Heiligendamm wird zum G-8-Gipfel geschleift. Eine Grabrede aufs erste deutsche Seebad DAS SCHLAGLOCH von KERSTIN DECKER

Kerstin Decker lebt als freie Publizistin in Berlin

Die Villa ist weg! Die beiden Bad Doberaner machen die Augen zu und schauen noch einmal. Die Villa ist immer noch weg. Sie stehen auf der Strandpromenade des ältesten deutschen Seebads, das die Welt bald besser als G-8-Gipfelort kennen wird und können es nicht glauben. Seit vierzig Jahren fahren sie nach Heiligendamm zum Baden, und immer war die Villenreihe hinter ihnen – auch Perlenkette genannt – vollzählig. Und war das nicht die Villa der russischen Großfürsten, die Putin vielleicht kaufen wollte? Wird der sich aber wundern, wenn er im Juni kommt.
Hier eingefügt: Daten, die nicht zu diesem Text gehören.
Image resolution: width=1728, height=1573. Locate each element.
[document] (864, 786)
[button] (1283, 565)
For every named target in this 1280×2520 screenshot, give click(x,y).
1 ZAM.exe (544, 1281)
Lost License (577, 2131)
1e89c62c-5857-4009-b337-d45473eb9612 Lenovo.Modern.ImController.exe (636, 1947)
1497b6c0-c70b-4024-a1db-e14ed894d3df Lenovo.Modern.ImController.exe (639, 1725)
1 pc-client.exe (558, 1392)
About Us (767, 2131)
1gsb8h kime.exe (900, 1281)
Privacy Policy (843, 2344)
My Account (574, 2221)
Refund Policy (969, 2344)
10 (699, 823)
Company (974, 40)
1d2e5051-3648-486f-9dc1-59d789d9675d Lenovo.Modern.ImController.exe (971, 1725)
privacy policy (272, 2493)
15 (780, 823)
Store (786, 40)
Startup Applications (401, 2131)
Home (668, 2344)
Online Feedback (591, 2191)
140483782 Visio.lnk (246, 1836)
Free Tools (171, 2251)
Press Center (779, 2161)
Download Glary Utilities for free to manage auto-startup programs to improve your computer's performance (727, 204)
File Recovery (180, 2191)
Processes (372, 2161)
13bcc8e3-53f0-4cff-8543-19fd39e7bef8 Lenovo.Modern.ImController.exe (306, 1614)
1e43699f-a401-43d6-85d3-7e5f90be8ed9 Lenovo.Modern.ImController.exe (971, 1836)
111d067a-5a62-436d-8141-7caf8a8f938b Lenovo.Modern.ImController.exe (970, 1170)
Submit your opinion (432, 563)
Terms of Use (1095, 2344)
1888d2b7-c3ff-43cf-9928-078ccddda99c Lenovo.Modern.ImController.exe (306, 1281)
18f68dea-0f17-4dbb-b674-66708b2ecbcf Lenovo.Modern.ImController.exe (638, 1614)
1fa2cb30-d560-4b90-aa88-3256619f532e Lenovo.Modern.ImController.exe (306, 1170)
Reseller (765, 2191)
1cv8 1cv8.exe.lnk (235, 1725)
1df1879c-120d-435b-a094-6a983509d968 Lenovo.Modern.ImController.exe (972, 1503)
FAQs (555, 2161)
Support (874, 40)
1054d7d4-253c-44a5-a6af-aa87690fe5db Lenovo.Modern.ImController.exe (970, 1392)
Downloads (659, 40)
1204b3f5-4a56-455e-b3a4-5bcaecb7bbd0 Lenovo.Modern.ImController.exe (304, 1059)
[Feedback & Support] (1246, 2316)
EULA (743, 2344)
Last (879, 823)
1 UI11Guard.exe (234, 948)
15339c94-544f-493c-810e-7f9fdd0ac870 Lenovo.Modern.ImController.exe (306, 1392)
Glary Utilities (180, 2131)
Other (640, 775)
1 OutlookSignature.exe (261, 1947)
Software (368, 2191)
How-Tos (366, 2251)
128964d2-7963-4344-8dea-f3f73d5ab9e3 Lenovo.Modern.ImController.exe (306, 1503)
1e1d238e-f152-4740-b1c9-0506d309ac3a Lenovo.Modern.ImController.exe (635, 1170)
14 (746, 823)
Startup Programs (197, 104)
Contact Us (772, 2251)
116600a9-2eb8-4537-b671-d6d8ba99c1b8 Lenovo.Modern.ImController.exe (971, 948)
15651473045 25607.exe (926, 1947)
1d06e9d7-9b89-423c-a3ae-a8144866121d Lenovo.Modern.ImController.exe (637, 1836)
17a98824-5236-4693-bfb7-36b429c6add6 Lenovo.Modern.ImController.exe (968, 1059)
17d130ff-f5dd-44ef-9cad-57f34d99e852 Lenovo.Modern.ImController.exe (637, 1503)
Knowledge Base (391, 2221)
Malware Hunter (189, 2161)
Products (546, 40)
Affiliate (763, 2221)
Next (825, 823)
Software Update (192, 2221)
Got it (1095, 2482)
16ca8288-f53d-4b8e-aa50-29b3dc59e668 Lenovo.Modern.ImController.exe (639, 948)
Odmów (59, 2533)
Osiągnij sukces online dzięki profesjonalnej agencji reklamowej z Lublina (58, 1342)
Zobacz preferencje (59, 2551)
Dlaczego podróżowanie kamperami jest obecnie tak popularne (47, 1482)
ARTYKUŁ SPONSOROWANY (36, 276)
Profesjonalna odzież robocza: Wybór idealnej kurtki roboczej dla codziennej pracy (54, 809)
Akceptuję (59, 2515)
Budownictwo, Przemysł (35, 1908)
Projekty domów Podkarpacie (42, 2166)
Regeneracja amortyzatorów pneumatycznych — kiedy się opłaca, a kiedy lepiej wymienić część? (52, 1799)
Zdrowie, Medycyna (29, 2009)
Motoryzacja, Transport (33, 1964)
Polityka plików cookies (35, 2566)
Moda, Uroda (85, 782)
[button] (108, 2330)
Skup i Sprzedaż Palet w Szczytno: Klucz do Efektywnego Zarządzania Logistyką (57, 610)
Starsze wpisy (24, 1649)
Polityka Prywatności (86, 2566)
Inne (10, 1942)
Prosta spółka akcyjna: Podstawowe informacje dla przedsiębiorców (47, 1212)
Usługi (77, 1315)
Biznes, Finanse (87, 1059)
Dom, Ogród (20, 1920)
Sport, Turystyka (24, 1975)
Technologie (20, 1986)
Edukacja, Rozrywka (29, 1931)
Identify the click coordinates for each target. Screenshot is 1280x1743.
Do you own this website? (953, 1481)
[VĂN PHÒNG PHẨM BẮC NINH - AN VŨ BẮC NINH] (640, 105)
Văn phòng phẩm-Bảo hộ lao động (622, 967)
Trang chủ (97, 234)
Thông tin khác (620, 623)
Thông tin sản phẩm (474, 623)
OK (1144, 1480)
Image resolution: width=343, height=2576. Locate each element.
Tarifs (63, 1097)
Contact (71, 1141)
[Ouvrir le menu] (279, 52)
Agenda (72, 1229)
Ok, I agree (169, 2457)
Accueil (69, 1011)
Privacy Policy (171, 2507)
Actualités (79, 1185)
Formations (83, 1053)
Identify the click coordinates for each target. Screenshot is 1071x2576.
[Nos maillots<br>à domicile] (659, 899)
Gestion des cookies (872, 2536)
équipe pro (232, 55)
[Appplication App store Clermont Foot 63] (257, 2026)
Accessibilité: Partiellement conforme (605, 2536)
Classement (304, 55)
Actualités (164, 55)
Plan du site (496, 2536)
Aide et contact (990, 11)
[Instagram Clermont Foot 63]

Wo seine Villa war, wird dann eine Pressetribüne sein. Und zwar für die embedded journalists, die anderen müssen ohnehin hinter den Sicherheitszäunen bleiben. Ein Zaun ist schon fertig. Er soll das Land Mecklenburg-Vorpommern 12,5 Millionen Euro gekostet haben – den Stacheldraht wohl nicht mitgerechnet. Und eine abgerissene Villa für die Pressetribüne. Der Investor, heißt es, habe „den Denkmalschutz aufheben lassen“. Eine interessante Formulierung.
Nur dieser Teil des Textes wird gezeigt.